La délégation du Sénat à l'aménagement et au développement durable du territoire a vivement dénoncé les délais qui lui ont été impartis pour statuer sur les schémas de services collectifs. Ce délai d'un mois -certes prévu par la loi du 25 juin 1999 sur l'aménagement et le développement durable du territoire- est intervenu à la suite d'une concertation régionale qui s'est essentiellement déroulée au printemps 2001 c'est-à-dire dans une période d'élections municipales et cantonales qui n'a pas été, c'est le moins que l'on puisse dire, la plus favorable à une réflexion sereine sur les sujets proposés.

Le président de la délégation, M. Jean-Pierre Raffarin, a conclu l'introduction du rapport de la délégation, par les propos suivants :

« Sans vouloir minimiser la contribution utile de nos délégations parlementaires à la mise au point définitive des schémas de services collectifs, encore que le délai d'un mois imparti pour statuer sur les documents issus de la consultation régionale constitue manifestement une « anomalie », je voudrais insister sur le « déficit de démocratie » qui affecte (et qui en constitue, en quelque sorte, le « péché originel ») les schémas de services collectifs.
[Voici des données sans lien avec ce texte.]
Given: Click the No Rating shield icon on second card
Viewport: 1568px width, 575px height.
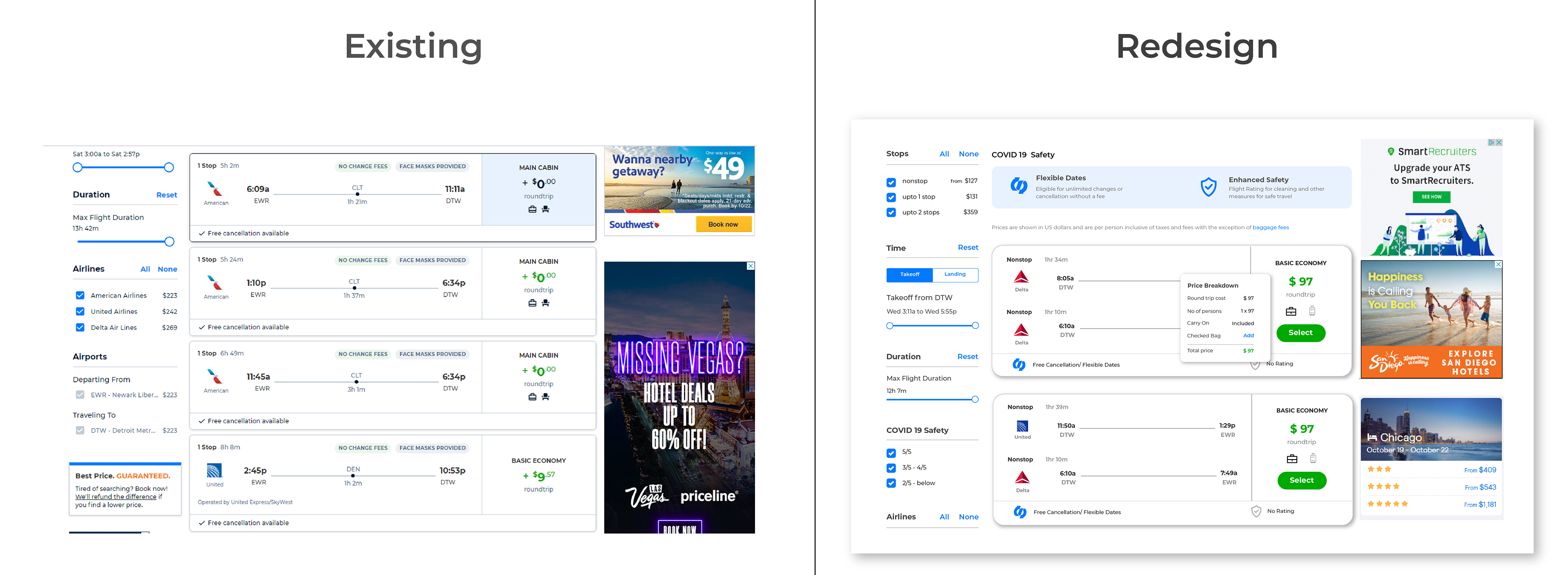Looking at the screenshot, I should point(1256,511).
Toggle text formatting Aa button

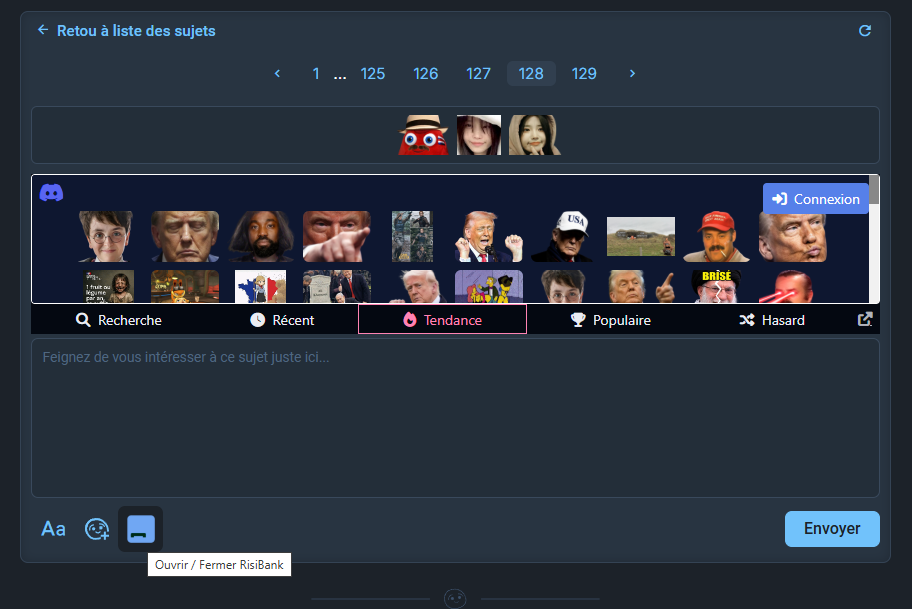(x=53, y=529)
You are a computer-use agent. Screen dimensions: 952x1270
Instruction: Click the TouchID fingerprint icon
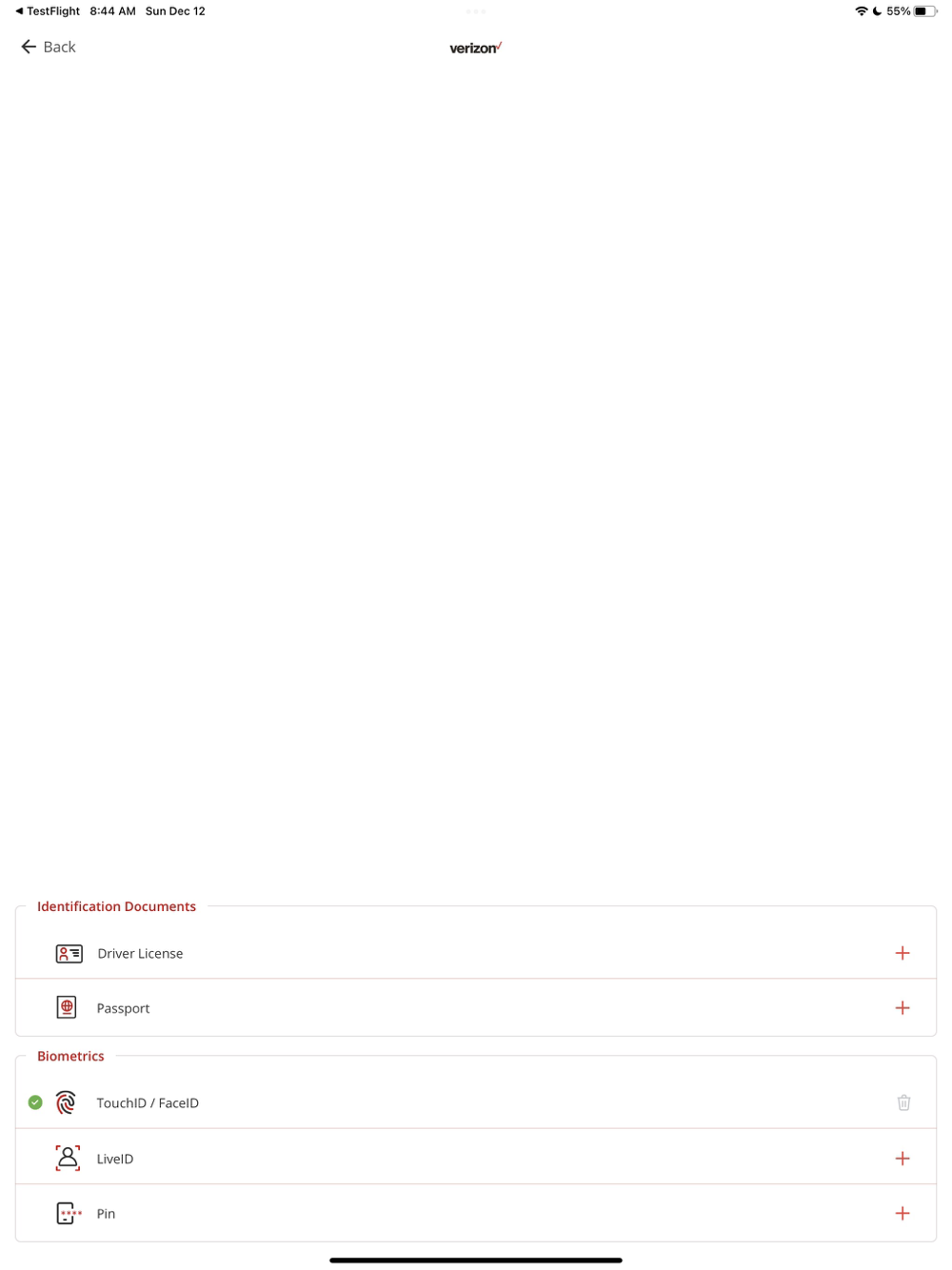coord(66,1102)
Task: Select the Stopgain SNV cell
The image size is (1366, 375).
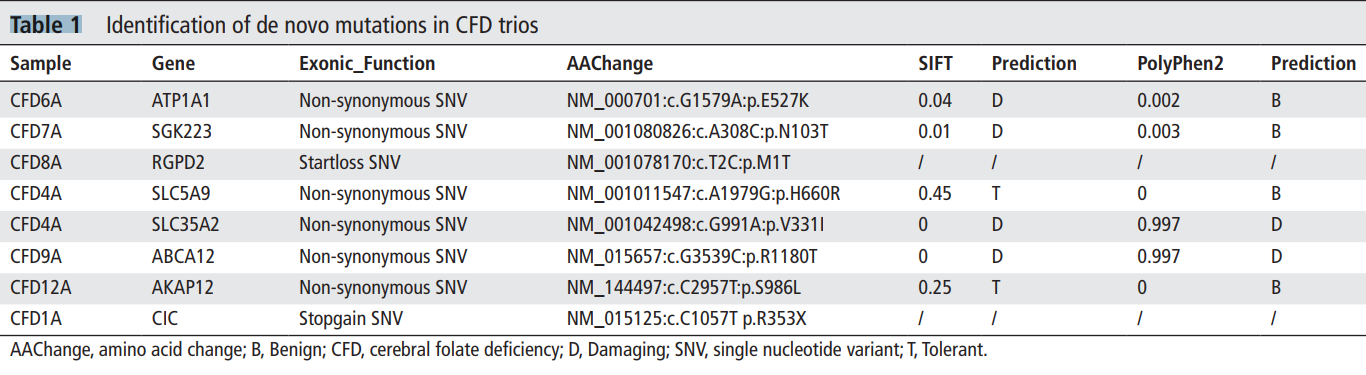Action: 345,320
Au-delà des incertitudes sur la nature juridique des documents ou des discussions sur leur caractère plus ou moins normatif, il reste que l'avis consultatif de deux délégations parlementaires, s'ajoutant à d'autres avis mis sur le même plan, ne remplacera jamais le Parlement lui-même qui aurait seul pu valider et légitimer des choix et objectifs censés guider l'action de l'Etat dans les différents champs abordés par les schémas jusqu'en 2020 ».